[OBJECTIVE]
Pull every line of text from the entries below and repeat each one word for word. Leave the pictures out of your answer.

Target pointing data:
((

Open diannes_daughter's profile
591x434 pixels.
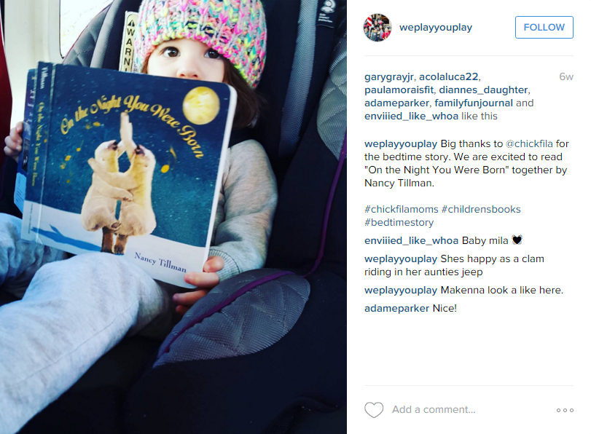coord(483,90)
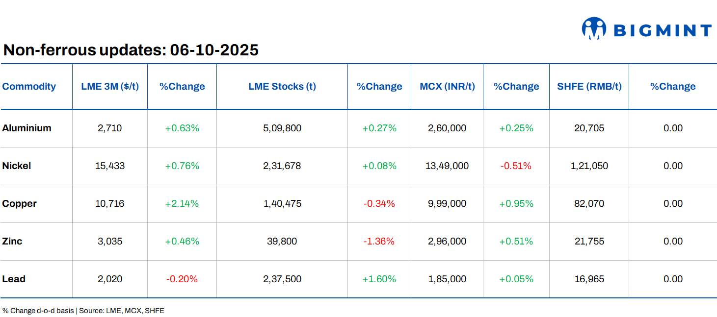Click Zinc's MCX value 2,96,000
The image size is (717, 317).
(447, 241)
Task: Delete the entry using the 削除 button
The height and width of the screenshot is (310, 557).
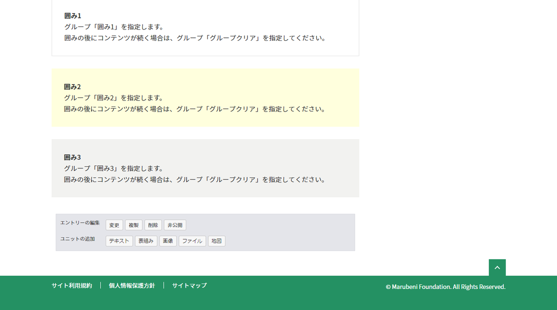Action: pyautogui.click(x=153, y=225)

))

[ANSWER TO THIS TASK]
Open diannes_daughter's profile
591x434 pixels.
coord(483,90)
Click Zinc's MCX value 2,96,000
The image size is (717, 317).
(447, 241)
Task: Delete the entry using the 削除 button
The height and width of the screenshot is (310, 557).
Action: pyautogui.click(x=153, y=225)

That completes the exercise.